• Exercise aim: Write out exactly the lines from the one containing "Task: Select Custom(slide" through the last line of the records below, including both.

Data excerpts
·····
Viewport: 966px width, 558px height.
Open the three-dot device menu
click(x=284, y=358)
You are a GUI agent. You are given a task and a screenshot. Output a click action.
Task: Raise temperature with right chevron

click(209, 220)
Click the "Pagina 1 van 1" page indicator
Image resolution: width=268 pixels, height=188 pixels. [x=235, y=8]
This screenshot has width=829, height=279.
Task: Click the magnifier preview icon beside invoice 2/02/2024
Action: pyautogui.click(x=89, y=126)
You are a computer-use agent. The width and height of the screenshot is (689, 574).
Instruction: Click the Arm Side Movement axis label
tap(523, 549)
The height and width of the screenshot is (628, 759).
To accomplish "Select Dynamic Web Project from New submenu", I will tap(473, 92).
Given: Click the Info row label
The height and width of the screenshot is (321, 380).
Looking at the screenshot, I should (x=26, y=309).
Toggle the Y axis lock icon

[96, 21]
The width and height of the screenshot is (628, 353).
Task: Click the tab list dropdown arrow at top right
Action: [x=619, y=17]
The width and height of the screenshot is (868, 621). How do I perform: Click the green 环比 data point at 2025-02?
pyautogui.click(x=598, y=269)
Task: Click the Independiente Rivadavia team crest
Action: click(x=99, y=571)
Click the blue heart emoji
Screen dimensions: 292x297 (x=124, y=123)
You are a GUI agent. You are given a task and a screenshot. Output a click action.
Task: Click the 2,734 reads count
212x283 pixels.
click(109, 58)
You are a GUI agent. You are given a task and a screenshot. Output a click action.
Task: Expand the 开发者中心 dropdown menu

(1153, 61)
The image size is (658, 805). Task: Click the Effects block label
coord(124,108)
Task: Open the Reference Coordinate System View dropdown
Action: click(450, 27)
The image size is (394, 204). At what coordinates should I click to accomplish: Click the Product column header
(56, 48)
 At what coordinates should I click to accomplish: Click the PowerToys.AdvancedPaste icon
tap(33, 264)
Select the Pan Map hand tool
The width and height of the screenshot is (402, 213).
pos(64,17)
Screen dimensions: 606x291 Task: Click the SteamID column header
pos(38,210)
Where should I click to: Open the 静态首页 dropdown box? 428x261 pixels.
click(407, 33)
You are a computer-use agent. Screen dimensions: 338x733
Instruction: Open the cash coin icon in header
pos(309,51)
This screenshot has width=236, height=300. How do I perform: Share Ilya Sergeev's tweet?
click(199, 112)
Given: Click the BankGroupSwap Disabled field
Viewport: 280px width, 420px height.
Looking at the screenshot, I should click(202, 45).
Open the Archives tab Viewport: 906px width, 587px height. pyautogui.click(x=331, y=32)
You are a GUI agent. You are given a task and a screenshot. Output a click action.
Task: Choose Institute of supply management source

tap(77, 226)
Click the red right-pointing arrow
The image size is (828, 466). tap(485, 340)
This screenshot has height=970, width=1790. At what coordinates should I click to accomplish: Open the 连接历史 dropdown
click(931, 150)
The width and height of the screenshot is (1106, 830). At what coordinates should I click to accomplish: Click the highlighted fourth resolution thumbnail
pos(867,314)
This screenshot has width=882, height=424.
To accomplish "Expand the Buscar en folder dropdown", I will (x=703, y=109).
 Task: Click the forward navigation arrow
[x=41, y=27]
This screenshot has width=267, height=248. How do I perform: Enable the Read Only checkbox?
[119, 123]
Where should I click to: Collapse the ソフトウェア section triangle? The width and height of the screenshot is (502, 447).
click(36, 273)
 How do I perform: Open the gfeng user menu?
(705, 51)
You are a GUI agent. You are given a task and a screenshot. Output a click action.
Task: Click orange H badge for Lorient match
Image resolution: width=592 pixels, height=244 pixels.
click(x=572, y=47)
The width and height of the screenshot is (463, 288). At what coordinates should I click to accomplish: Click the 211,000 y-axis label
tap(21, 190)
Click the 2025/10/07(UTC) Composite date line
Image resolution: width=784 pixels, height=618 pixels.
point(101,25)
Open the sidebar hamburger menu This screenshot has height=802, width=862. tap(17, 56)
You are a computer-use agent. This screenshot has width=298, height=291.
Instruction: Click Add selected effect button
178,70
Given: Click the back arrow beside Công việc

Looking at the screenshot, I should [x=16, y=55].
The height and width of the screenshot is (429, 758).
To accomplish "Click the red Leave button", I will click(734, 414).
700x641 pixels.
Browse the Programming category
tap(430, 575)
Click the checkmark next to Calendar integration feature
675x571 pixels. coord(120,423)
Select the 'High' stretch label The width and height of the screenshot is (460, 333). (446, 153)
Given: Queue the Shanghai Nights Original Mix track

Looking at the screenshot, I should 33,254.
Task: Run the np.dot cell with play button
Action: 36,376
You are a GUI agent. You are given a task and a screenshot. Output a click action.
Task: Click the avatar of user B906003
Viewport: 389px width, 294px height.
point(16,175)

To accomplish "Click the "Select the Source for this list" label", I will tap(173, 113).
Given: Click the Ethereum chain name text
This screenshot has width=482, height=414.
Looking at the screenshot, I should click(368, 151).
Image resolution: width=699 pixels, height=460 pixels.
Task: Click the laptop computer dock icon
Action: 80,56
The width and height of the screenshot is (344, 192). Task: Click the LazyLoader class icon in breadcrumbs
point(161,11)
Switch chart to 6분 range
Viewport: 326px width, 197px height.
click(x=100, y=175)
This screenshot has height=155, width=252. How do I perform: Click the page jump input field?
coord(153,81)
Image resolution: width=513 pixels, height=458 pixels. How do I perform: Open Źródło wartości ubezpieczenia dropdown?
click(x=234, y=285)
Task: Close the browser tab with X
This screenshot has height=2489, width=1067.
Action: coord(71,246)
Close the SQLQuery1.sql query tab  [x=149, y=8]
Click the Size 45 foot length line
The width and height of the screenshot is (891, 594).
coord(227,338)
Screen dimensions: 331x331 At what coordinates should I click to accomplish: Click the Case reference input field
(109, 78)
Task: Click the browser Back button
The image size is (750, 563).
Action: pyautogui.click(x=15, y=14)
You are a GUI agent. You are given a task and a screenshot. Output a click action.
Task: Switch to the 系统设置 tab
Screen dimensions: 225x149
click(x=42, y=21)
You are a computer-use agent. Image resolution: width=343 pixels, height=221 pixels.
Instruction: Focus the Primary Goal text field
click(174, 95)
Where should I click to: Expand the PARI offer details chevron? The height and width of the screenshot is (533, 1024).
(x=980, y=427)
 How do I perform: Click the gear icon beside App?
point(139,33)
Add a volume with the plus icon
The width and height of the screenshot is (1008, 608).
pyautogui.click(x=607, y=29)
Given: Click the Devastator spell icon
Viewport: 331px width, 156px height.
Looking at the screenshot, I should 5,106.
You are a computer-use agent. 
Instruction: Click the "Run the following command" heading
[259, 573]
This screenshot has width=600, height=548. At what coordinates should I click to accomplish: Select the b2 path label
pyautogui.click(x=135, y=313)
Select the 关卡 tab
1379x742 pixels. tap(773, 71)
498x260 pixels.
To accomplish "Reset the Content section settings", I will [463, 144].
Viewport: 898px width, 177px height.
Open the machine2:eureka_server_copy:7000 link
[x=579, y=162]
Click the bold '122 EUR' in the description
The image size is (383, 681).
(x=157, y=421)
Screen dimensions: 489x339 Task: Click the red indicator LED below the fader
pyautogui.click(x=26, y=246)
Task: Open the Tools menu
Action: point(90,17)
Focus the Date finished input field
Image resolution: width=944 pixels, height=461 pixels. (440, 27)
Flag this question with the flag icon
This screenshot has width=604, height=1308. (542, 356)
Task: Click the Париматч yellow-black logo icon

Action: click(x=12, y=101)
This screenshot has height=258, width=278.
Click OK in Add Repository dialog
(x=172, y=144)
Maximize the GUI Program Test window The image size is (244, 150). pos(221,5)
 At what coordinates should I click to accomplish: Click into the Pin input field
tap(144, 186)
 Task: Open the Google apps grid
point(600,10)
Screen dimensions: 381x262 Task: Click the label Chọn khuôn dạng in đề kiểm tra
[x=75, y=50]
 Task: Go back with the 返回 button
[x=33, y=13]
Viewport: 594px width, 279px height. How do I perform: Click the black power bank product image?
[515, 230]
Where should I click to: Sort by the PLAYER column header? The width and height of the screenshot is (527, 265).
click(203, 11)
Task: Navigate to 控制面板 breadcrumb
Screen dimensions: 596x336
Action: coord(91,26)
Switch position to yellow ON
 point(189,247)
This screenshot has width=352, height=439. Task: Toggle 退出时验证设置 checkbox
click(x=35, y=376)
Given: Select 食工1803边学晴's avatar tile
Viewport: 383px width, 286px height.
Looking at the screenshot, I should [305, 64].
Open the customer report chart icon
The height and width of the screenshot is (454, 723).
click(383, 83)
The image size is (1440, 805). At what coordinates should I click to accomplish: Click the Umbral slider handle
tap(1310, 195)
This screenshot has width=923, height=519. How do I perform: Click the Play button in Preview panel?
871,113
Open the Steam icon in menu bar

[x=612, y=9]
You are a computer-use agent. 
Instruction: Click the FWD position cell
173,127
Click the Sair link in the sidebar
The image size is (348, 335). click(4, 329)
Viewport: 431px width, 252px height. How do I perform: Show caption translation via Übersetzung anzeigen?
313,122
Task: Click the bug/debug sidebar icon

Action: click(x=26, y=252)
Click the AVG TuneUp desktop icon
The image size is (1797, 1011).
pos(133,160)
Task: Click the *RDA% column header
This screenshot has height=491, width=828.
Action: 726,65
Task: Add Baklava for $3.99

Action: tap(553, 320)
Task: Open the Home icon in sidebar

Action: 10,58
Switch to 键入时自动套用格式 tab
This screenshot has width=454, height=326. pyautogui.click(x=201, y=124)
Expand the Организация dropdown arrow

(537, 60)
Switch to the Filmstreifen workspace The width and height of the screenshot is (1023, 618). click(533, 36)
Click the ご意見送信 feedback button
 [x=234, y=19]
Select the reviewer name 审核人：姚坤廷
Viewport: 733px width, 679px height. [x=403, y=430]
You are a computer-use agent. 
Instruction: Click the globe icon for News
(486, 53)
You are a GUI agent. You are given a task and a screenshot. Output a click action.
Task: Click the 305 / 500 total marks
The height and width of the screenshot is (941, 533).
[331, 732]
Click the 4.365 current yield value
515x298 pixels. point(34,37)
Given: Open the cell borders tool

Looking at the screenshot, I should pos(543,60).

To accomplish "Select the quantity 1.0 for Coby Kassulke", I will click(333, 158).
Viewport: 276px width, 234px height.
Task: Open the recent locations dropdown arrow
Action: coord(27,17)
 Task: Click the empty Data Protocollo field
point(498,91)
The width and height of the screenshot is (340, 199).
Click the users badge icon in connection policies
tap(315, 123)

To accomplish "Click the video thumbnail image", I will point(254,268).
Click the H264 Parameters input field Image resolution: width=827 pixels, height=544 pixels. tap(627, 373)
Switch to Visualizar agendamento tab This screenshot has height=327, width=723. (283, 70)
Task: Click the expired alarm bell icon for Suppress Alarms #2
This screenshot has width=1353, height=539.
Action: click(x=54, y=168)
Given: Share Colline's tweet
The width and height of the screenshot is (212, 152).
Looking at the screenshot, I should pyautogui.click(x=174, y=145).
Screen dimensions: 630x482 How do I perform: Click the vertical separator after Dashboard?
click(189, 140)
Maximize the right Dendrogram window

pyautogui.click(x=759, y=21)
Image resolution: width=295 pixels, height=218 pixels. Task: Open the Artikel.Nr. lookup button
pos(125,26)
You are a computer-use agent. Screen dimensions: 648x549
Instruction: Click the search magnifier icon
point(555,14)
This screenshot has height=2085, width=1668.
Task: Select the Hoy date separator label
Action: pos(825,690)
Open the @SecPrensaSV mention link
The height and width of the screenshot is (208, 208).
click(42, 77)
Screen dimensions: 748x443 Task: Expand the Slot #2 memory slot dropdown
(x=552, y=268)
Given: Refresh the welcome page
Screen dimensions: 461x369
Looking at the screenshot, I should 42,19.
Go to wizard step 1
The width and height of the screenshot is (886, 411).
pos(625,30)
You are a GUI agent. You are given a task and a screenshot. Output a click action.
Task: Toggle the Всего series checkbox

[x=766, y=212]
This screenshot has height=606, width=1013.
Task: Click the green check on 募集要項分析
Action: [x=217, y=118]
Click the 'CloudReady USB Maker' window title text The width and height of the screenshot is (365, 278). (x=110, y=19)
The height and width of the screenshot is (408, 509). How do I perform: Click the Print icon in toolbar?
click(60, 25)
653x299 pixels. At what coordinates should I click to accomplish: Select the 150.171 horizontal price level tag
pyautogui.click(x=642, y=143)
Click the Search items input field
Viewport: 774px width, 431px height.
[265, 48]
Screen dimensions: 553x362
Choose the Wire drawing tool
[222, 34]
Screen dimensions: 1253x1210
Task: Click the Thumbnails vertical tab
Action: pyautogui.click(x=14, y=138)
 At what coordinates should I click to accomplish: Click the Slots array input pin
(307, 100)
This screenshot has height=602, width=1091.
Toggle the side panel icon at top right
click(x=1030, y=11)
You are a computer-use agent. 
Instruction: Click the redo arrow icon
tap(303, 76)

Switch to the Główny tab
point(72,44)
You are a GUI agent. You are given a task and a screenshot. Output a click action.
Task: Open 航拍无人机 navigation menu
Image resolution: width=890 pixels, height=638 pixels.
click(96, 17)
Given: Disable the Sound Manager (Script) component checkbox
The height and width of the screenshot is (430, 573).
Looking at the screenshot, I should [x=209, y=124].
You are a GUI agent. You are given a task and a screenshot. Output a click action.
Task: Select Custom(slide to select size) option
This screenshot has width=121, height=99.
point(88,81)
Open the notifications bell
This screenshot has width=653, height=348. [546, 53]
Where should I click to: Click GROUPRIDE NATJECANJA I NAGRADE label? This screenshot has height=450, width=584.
·····
• Output of the exercise:
Task: Select Custom(slide to select size) option
This screenshot has width=121, height=99.
point(88,81)
Open the notifications bell
This screenshot has width=653, height=348. [546, 53]
Where should I click to: Click GROUPRIDE NATJECANJA I NAGRADE label? This screenshot has height=450, width=584.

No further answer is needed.